Page extract:
Step-by-Step Guide: Creating and Solving One-Variable Equations
Writing equations with one variable is a fundamental skill in algebra that sets the stage for advanced problem-solving in maths. This concept is widely tested in school exams and forms the basis for tackling higher-level equations and word problems. Mastery of writing and solving equations with one variable helps students organize information, translate situations into mathematical language, and find solutions efficiently. At Vedantu, we focus on simplifying such critical algebra topics to guide students through effective learning and exam readiness.
What is an Equation With One Variable?
An equation with one variable is a mathematical statement expressing equality, containing an unknown value represented by a variable (commonly x or y). It typically takes the form ax + b = c, where a, b, and c are numbers and x is the variable to be solved.
For example, the equation 2x + 3 = 11 includes one variable (x) and can be solved to find its value.

Recorded data:
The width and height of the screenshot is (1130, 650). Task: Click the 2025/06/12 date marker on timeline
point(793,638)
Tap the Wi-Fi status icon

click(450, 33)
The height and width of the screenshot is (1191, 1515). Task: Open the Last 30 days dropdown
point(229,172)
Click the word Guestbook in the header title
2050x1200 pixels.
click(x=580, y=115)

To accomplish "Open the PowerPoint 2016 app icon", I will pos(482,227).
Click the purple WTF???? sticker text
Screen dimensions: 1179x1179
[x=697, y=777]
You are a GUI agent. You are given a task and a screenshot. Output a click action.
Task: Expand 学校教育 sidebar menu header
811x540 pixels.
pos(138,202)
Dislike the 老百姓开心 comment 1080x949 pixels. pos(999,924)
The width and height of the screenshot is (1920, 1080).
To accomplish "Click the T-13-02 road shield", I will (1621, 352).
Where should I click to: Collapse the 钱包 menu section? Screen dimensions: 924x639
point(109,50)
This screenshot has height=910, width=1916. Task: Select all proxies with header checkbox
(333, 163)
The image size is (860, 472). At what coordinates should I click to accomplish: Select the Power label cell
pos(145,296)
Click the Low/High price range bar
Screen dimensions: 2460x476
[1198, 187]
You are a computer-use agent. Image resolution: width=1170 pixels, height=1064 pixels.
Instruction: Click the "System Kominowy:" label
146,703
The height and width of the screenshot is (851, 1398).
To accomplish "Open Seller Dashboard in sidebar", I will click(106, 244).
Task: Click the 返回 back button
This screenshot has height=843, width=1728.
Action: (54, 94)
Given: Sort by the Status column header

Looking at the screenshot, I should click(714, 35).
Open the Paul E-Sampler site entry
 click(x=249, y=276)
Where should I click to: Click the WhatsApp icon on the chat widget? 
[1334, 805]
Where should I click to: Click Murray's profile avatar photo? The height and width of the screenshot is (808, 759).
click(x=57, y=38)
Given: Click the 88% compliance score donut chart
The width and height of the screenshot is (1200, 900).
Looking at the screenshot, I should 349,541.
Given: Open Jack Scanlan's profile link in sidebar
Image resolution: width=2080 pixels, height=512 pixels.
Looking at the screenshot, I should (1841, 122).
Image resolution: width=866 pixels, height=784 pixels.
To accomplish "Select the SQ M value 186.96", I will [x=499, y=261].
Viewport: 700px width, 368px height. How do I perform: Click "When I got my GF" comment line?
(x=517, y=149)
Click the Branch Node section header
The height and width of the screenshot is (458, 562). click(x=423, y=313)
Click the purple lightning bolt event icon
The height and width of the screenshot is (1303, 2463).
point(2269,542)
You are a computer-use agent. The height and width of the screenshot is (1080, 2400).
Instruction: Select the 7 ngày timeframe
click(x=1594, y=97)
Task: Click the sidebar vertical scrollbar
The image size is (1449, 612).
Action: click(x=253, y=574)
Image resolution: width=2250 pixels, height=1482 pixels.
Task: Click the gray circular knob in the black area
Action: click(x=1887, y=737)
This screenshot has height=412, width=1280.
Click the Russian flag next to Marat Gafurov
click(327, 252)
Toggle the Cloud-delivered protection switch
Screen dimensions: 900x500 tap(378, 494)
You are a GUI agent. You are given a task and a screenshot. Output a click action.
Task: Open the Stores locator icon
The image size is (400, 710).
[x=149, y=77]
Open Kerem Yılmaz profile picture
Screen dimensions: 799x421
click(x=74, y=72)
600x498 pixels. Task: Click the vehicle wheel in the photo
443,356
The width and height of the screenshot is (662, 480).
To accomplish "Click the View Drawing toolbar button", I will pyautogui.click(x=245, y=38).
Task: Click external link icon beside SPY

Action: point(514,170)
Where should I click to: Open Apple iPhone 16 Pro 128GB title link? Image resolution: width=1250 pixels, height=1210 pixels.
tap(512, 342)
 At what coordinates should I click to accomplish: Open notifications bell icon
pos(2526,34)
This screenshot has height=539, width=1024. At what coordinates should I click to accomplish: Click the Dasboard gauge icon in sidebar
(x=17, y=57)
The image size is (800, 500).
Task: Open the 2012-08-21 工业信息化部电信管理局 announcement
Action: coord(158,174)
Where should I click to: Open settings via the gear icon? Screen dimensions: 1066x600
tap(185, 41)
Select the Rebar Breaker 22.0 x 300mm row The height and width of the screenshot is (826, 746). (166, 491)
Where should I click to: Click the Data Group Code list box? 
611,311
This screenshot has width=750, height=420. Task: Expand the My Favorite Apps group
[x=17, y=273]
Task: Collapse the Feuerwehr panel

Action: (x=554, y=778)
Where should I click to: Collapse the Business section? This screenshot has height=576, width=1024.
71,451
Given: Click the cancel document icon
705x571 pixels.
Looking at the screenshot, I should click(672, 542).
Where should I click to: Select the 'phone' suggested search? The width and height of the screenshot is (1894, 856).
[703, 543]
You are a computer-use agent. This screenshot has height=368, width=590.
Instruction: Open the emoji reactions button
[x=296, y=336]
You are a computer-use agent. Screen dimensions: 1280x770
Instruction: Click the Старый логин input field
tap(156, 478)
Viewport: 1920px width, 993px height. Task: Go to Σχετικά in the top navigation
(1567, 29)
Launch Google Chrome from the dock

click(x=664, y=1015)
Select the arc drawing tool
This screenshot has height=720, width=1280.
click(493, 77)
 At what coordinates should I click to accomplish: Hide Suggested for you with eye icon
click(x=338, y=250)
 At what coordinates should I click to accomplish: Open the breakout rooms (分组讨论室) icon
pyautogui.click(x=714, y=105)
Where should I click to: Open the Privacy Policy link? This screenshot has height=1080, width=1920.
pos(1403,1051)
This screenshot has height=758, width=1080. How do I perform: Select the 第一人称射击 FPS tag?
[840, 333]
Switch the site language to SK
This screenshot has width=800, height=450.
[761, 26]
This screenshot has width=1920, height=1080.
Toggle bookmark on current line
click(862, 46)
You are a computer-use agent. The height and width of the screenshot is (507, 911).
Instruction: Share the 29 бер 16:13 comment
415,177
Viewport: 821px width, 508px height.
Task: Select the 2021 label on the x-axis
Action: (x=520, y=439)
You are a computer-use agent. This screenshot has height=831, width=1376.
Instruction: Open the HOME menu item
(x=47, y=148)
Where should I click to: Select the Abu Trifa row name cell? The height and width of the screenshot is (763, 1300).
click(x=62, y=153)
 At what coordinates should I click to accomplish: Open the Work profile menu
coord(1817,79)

Written problem:
In the guide on one-variable equations, what general form does such an equation typically take?

The completed task:
It typically takes the form ax + b = c, where a, b, and c are numbers and x is the variable to be solved.